Les minutes passent. Je me sens comme une bête traquée. Je crois devenir folle. Et puis j'entends sa voix. Il est venu me chercher, s'inquiétant après 15mn d'absence. Que lui dire? Comment lui dire? Quoi lui expliquer moi qui ne comprends rien à ce qui m'arrive? J'invente un malaise quelconque. Sans mal, je suis défigurée par la douleur. Je ne sais comment j'ai réussi à ouvrir cette porte. Il y a eu comme un déclic, une dépersonnalisation qui a fait que j'ai été m'installer à cette table, j'ai rien avalé, je n'ai pas parlé, mon corps était là, moi j'étais partie ailleurs.

D'ailleurs je n'ai aucun souvenir de ce qui s'est passé pendant ce repas, ni après. Je ne me souviens que de plus tard, bien plus tard, quand la honte, la culpabilité ont fait place a la panique. Et cette fatigue intense, et cette angoisse qui resurgissait: Je ne suis pas guérie.

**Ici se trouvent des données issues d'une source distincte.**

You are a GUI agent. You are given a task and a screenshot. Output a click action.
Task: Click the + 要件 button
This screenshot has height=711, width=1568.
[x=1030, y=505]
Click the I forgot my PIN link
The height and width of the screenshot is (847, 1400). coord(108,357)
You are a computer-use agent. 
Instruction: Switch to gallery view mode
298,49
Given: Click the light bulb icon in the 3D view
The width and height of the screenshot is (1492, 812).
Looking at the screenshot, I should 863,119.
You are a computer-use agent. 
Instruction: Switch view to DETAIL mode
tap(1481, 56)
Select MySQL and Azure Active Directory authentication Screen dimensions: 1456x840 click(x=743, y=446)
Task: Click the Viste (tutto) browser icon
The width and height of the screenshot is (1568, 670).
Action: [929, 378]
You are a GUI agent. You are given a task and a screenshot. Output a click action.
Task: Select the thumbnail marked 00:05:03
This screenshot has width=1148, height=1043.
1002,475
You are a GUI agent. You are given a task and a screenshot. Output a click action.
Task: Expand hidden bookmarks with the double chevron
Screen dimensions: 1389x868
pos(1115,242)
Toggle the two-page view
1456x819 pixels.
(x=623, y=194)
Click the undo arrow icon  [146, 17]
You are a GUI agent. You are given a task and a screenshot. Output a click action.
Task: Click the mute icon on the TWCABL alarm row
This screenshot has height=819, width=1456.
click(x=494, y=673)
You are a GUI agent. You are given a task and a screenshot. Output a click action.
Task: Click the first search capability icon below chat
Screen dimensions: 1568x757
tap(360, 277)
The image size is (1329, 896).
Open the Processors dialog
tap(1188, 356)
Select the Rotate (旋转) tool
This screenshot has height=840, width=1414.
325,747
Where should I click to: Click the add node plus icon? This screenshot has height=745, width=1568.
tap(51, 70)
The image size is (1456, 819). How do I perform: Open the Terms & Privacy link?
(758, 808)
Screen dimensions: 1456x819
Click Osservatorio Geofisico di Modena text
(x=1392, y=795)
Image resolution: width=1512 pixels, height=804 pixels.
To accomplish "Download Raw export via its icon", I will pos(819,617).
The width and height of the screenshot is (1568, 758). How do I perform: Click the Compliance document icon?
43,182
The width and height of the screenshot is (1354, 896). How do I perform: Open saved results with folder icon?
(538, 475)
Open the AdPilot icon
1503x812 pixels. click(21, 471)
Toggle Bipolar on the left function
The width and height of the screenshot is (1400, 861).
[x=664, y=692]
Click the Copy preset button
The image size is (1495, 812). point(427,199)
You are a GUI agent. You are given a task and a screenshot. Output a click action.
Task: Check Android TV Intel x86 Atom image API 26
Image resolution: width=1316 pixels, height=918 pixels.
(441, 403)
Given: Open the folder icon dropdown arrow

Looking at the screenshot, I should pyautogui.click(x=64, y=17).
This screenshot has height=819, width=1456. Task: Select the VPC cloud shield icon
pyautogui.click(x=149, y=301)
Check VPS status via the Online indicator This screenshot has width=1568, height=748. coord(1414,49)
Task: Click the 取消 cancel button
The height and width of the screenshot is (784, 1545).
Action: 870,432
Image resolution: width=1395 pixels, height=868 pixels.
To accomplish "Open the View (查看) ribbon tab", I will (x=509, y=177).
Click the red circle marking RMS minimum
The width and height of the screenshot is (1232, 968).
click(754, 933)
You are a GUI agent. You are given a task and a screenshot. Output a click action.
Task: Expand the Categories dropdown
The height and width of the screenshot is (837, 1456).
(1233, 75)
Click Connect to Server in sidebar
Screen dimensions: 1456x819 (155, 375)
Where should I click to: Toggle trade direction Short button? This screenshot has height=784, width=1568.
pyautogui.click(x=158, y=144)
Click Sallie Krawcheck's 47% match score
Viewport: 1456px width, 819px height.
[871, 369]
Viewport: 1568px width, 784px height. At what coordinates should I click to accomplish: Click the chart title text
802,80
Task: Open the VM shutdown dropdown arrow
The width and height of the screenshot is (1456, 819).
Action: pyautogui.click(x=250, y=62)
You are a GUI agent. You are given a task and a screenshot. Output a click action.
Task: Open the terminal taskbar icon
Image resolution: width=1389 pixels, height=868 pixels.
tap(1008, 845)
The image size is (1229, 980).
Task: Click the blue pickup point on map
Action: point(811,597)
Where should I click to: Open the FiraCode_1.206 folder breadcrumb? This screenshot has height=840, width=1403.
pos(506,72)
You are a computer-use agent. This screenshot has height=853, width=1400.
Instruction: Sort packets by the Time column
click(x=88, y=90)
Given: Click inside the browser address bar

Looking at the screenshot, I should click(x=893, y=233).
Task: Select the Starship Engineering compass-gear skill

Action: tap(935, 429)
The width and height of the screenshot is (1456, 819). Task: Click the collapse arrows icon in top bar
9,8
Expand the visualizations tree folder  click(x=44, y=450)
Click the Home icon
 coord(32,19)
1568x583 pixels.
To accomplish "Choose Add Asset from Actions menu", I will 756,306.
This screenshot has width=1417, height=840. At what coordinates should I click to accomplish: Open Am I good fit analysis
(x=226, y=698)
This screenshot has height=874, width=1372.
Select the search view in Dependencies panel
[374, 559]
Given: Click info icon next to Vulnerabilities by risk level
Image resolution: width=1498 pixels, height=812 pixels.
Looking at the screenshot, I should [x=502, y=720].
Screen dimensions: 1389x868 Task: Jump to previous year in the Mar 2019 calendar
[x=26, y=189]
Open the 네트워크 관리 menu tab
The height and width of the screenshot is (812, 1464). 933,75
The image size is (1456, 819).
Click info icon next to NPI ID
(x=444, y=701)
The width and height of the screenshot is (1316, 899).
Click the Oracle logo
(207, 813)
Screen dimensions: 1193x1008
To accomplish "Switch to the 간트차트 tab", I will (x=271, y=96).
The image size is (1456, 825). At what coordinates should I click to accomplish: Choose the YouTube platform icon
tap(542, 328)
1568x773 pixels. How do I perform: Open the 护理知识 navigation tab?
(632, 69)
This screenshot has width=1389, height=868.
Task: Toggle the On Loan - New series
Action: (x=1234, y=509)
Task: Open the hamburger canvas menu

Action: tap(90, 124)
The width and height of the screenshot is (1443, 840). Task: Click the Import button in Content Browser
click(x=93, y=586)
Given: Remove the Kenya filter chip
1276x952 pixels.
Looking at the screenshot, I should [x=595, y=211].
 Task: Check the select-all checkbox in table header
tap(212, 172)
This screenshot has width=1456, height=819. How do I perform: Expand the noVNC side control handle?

Cet homme que j'ai choisi et dont je connais si peu de chose, et qui ne connaît rien de moi, vient d'être le témoin sans le savoir de ce qui va empoisonner ma vie, notre vie. J'ai la vague sensation que cette relation va aggraver mes symptômes, par le simple fait qu'avec lui, je renonce à tous mes repères, à justement tout ce que j'ai crée à Toulouse en quelques années: des barrières de sécurité contre mes phobies. Nous allons chacun de nous protéger l'autre en pensant lui rendre service. Lui va me surprotéger, au point que je vais devenir dépendante affective. Moi je vais continuer dans la ligne de conduite qui m'accompagne depuis toujours: le silence. Ne pas dire, ne rien dire, ne pas me dévoiler, jamais.